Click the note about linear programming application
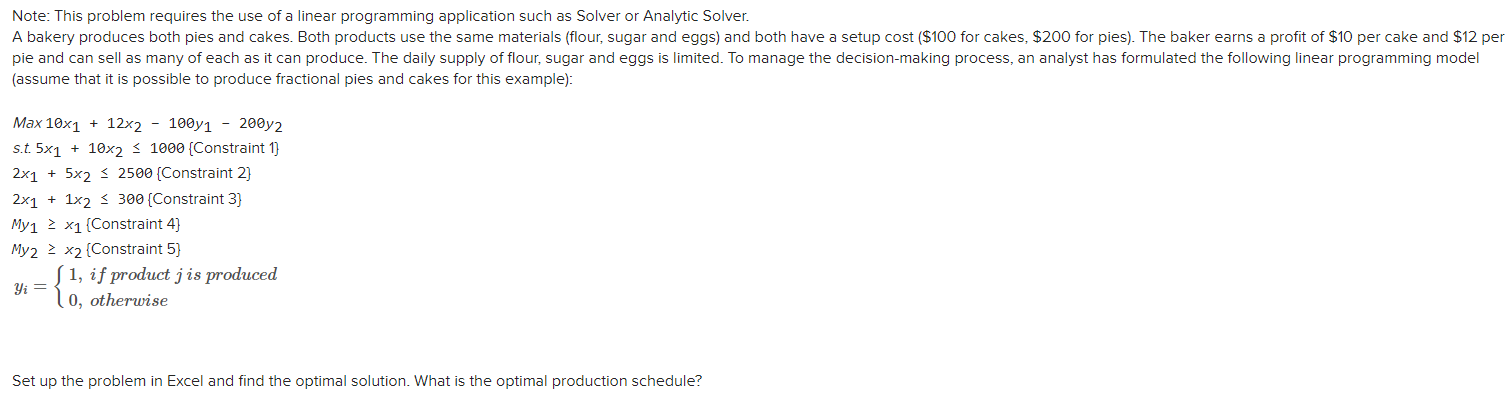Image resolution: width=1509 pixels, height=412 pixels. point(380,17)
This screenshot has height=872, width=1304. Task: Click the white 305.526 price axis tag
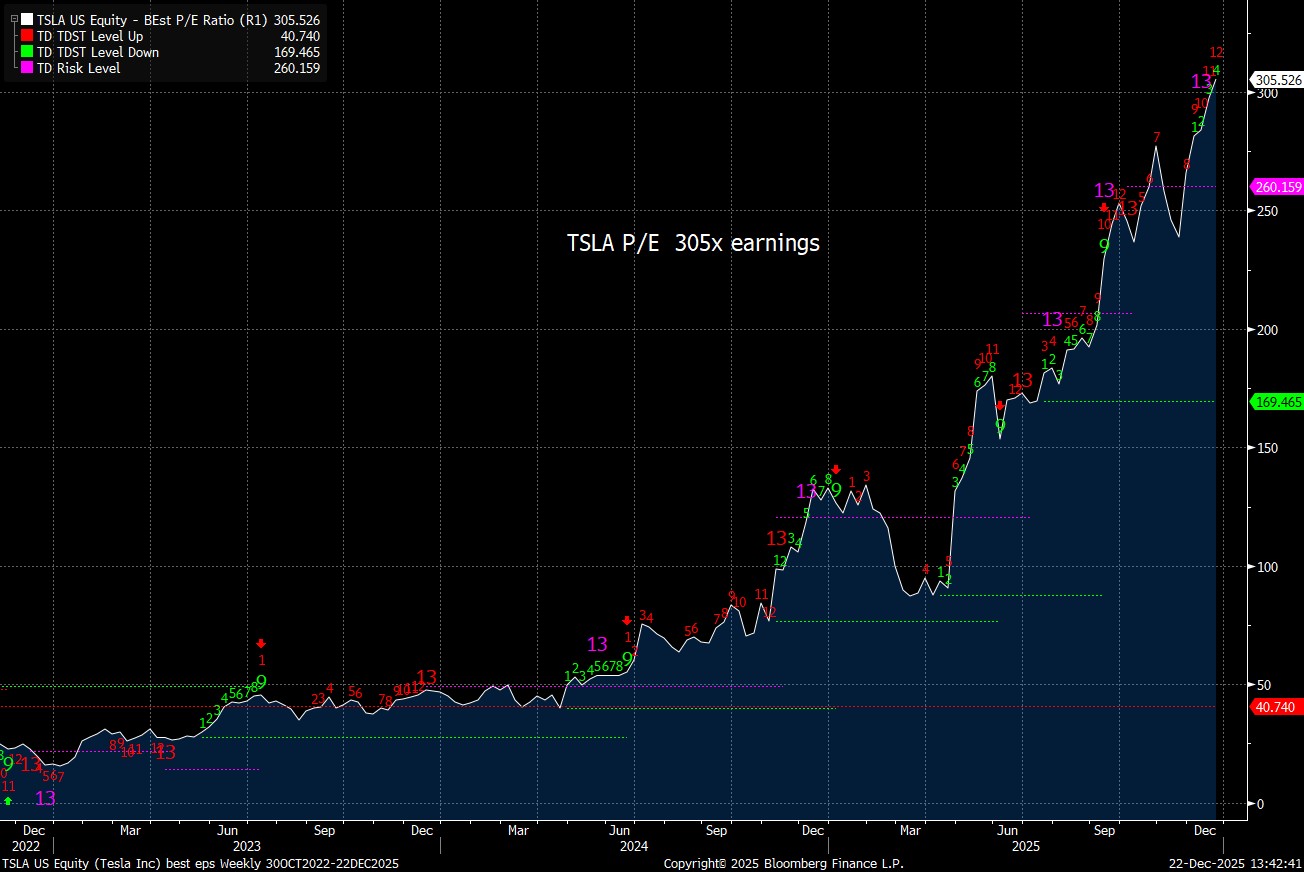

···

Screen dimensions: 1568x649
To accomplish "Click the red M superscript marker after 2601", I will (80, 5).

···

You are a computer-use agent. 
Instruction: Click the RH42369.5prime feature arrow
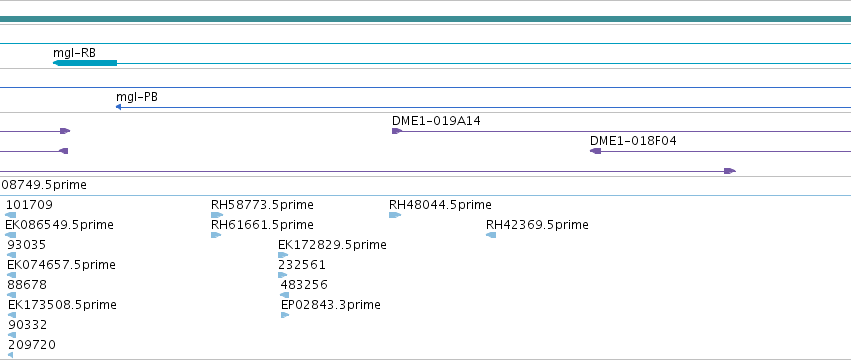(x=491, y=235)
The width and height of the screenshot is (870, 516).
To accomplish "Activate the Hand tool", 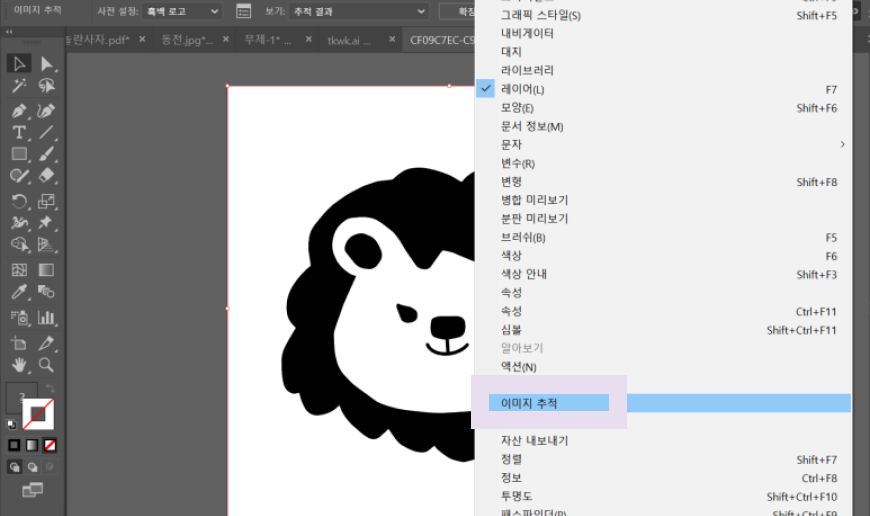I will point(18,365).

···

Transcribe exactly the lines above, beginning at the one with "Click the note" and going up to and including the one with "This screenshot has". Pictures do not belong in the copy.

Solved problem -
Click the note about linear programming application
Image resolution: width=1509 pixels, height=412 pixels. point(380,17)
This screenshot has height=872, width=1304. Task: Click the white 305.526 price axis tag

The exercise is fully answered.